• [Excerpt to read]
§
Embperl - How to Build Large Scale Websites/Webapplications With Perl

ApacheCon 2002

Gerald Richter

ecos gmbh

http://www.ecos.de



Introduction

In the early days of the of the web, (server-side) dynamic web pages meant CGI scripts. However, CGI scripts were lousy to read because of a lot of print statements with a lot of escaping, over long lines and nearly no chance to guess the final output at one glance.

These problems were mostly solved by the so called templating systems. Popular templating systems are PHP, JSP and ASP. In Perl there are multiple templating systems, each which it's own advantages and disadvantages. One of the most powerfull and widely used systems is Embperl.

These templating systems embed the program code into the markup and not vice versa as CGI scripts did. This usually made the code more readable and the final output easier to guess. The possibility to include other files made complex web pages manageable, because you can have common portions of the site in just one file and include them in many others. So you could change the layout of the headers, footers or menus each in just one file and the design changed on all pages.

But imagine, you once want to the menu component - which always was on the left side - on the right side. You would have to change all files and move the statement which generates or includes the menu from in front of the content to behind the content. If your site is large, this can be a lot of (dumb) work.

Another disadvantage of this method is, that if you want one branch of your site to have a slightly different layout - let's say it differs in one of the included files - you'll have to change this information in each of the affected files at top level. In object-oriented programming, you would derive a new class from an existing one, overriding just one or a few methods and all other methods will be inherited from it's parent class(es).

So why not carryover the concept of object-oriented programming to creating dynamic websites? Embperl does that by providing Embperl::Object and thereby facilating the conception and implementation of big dynamic component-based websites.

Using Embperl's own website (http://perl.apache.org/embperl/) as example, the following sections will show how Embperl::Object works. The full source code of the Embperl website is included in the distribution of version 2.0 of Embperl in the directory /eg/web

The Layout

Overview

The Embperl website basically is structured as follows:

 +----------------------------------------------------------+
 | base.epl                                                 |
 | +------------------------------------------------------+ |
 | | header.epl                                           | |
 | +------------------------------------------------------+ |
 |                                                          |
 | +--------------+  +------------------------------------+ |
 | | menuleft.epl |  | content.epl                        | |
 | |              |  | +-------------------+ +----------+ | |
 | |              |  | | *                 | | news.epl | | |
 | |              |  | |                   | |          | | |
 | |              |  | |                   | |          | | |
 | |              |  | |                   | |          | | |
 | |              |  | |                   | |          | | |
 | |              |  | |                   | |          | | |
 | |              |  | |                   | |          | | |
 | |              |  | |                   | |          | | |
 | |              |  | +-------------------+ +----------+ | |
 | +--------------+  +------------------------------------+ |
 |                                                          |
 | +------------------------------------------------------+ |
 | | footer.epl                                           | |
 | +------------------------------------------------------+ |
 +----------------------------------------------------------+

If a web page is requested (e.g. /index.epl, Embperl::Object first searches for the base template. In case of the Embperl website this is base.epl (name can be configured in the web server configuration), which looks like this:

    <html>
        <head>
            <title>Embperl</title>
        </head>
        <body bgcolor="#ffffff">
            [- Execute ('header.epl') -]
            <table width="100%" border="0">
                <tr>
                    <td>[- Execute ('menuleft.epl') -]</td>
                    <td>[- Execute ('content.epl')  -]</td>
                </tr>
            </table>
            [- Execute ('footer.htm') -]
        </body>
    </html>

base.epl contains several calls to Execute. In our example Execute just includes the named pages, but it is very powerfully and has a long list of possible arguments.
§
• [Element lookup records]

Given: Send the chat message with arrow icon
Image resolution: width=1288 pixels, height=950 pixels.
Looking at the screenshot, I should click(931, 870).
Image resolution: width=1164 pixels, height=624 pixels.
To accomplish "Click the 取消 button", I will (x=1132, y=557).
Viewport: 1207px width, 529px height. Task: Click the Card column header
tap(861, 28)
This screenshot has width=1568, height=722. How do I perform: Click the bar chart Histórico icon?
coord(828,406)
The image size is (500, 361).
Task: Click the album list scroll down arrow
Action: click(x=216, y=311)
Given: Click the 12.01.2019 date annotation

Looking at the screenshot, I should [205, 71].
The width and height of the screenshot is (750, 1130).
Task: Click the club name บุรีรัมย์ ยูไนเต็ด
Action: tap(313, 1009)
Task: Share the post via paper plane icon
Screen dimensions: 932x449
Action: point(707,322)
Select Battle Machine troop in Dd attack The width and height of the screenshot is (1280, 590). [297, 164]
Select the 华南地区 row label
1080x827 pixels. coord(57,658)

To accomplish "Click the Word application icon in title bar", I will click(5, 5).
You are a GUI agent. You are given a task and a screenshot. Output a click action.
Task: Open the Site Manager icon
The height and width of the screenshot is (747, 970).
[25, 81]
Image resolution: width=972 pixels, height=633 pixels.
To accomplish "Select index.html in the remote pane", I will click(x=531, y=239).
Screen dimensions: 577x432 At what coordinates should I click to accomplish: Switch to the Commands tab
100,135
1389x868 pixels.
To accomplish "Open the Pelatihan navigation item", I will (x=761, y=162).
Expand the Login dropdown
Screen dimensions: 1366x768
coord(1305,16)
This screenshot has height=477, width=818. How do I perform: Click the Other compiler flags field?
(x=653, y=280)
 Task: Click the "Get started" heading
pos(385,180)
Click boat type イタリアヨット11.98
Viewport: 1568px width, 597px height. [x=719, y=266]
§
• [Task instructions]
1. Which file names are passed to Execute in the base.epl code shown in the Embperl article?
2. Could you rewrite the stretch of the listing from its start through the line that contains "Action: click(x=216, y=311)", replacing "Image resolution" with "Screenshot size" and leaving everything else unchanged?
The Embperl article and the listing have no connection to each other.

• [Solutions in order]
1. header.epl, menuleft.epl, content.epl, footer.htm

2.
Given: Send the chat message with arrow icon
Screenshot size: width=1288 pixels, height=950 pixels.
Looking at the screenshot, I should click(931, 870).
Screenshot size: width=1164 pixels, height=624 pixels.
To accomplish "Click the 取消 button", I will (x=1132, y=557).
Viewport: 1207px width, 529px height. Task: Click the Card column header
tap(861, 28)
This screenshot has width=1568, height=722. How do I perform: Click the bar chart Histórico icon?
coord(828,406)
The image size is (500, 361).
Task: Click the album list scroll down arrow
Action: click(x=216, y=311)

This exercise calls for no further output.